[Task material Boundary: Start]
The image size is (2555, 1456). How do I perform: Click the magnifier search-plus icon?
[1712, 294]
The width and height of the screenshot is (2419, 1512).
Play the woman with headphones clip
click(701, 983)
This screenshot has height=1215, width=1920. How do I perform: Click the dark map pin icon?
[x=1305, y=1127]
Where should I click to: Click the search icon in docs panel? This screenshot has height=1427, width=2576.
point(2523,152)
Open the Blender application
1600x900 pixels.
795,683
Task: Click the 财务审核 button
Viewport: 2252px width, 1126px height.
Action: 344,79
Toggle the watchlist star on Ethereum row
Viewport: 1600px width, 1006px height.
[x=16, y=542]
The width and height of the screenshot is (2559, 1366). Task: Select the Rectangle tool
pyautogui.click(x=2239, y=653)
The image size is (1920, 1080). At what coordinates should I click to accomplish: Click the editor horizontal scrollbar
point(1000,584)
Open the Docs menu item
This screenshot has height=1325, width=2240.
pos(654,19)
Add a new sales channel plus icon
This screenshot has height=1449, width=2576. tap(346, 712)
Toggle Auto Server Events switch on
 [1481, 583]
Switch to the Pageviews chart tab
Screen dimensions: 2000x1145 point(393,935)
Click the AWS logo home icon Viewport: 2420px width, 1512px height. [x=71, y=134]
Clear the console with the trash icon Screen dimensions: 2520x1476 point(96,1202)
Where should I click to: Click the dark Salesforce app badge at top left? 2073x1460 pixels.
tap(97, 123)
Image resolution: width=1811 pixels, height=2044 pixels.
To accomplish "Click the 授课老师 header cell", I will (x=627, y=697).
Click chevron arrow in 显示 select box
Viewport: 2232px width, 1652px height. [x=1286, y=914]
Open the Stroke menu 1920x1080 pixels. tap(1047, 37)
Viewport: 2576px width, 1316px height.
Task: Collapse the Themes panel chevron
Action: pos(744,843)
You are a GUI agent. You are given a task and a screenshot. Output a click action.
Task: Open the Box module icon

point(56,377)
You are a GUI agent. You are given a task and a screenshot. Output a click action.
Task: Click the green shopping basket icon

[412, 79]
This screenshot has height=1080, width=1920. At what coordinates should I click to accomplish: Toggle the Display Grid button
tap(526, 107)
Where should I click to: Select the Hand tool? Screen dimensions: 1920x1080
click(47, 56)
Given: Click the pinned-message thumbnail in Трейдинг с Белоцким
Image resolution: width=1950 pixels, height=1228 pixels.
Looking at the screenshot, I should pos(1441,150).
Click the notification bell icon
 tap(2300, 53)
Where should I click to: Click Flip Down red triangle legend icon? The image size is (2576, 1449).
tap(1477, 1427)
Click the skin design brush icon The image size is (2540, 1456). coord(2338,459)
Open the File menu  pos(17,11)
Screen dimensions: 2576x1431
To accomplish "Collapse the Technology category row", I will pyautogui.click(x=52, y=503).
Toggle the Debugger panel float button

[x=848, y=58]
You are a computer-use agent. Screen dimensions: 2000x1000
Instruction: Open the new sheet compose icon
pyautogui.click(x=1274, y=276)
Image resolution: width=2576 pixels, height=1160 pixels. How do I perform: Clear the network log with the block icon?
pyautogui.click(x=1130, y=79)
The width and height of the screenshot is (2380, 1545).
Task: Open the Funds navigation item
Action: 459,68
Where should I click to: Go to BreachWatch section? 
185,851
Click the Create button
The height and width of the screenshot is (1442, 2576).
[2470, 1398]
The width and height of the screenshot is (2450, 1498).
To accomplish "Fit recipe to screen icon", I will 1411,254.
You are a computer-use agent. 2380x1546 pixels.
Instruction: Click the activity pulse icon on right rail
[Task material Boundary: End]
What you should do. Please quote the records above exactly, without skipping a line.

Solved exercise.
The image size is (2555, 1456). How do I perform: Click the magnifier search-plus icon?
[1712, 294]
The width and height of the screenshot is (2419, 1512).
Play the woman with headphones clip
click(701, 983)
This screenshot has height=1215, width=1920. How do I perform: Click the dark map pin icon?
[x=1305, y=1127]
Where should I click to: Click the search icon in docs panel? This screenshot has height=1427, width=2576.
point(2523,152)
Open the Blender application
1600x900 pixels.
795,683
Task: Click the 财务审核 button
Viewport: 2252px width, 1126px height.
Action: 344,79
Toggle the watchlist star on Ethereum row
Viewport: 1600px width, 1006px height.
[x=16, y=542]
The width and height of the screenshot is (2559, 1366). Task: Select the Rectangle tool
pyautogui.click(x=2239, y=653)
The image size is (1920, 1080). At what coordinates should I click to accomplish: Click the editor horizontal scrollbar
point(1000,584)
Open the Docs menu item
This screenshot has height=1325, width=2240.
pos(654,19)
Add a new sales channel plus icon
This screenshot has height=1449, width=2576. tap(346, 712)
Toggle Auto Server Events switch on
 [1481, 583]
Switch to the Pageviews chart tab
Screen dimensions: 2000x1145 point(393,935)
Click the AWS logo home icon Viewport: 2420px width, 1512px height. [x=71, y=134]
Clear the console with the trash icon Screen dimensions: 2520x1476 point(96,1202)
Where should I click to: Click the dark Salesforce app badge at top left? 2073x1460 pixels.
tap(97, 123)
Image resolution: width=1811 pixels, height=2044 pixels.
To accomplish "Click the 授课老师 header cell", I will (x=627, y=697).
Click chevron arrow in 显示 select box
Viewport: 2232px width, 1652px height. [x=1286, y=914]
Open the Stroke menu 1920x1080 pixels. tap(1047, 37)
Viewport: 2576px width, 1316px height.
Task: Collapse the Themes panel chevron
Action: pos(744,843)
You are a GUI agent. You are given a task and a screenshot. Output a click action.
Task: Open the Box module icon

point(56,377)
You are a GUI agent. You are given a task and a screenshot. Output a click action.
Task: Click the green shopping basket icon

[412, 79]
This screenshot has height=1080, width=1920. At what coordinates should I click to accomplish: Toggle the Display Grid button
tap(526, 107)
Where should I click to: Select the Hand tool? Screen dimensions: 1920x1080
click(47, 56)
Given: Click the pinned-message thumbnail in Трейдинг с Белоцким
Image resolution: width=1950 pixels, height=1228 pixels.
Looking at the screenshot, I should pos(1441,150).
Click the notification bell icon
 tap(2300, 53)
Where should I click to: Click Flip Down red triangle legend icon? The image size is (2576, 1449).
tap(1477, 1427)
Click the skin design brush icon The image size is (2540, 1456). coord(2338,459)
Open the File menu  pos(17,11)
Screen dimensions: 2576x1431
To accomplish "Collapse the Technology category row", I will pyautogui.click(x=52, y=503).
Toggle the Debugger panel float button

[x=848, y=58]
You are a computer-use agent. Screen dimensions: 2000x1000
Instruction: Open the new sheet compose icon
pyautogui.click(x=1274, y=276)
Image resolution: width=2576 pixels, height=1160 pixels. How do I perform: Clear the network log with the block icon?
pyautogui.click(x=1130, y=79)
The width and height of the screenshot is (2380, 1545).
Task: Open the Funds navigation item
Action: 459,68
Where should I click to: Go to BreachWatch section? 
185,851
Click the Create button
The height and width of the screenshot is (1442, 2576).
[2470, 1398]
The width and height of the screenshot is (2450, 1498).
To accomplish "Fit recipe to screen icon", I will 1411,254.
You are a computer-use agent. 2380x1546 pixels.
Instruction: Click the activity pulse icon on right rail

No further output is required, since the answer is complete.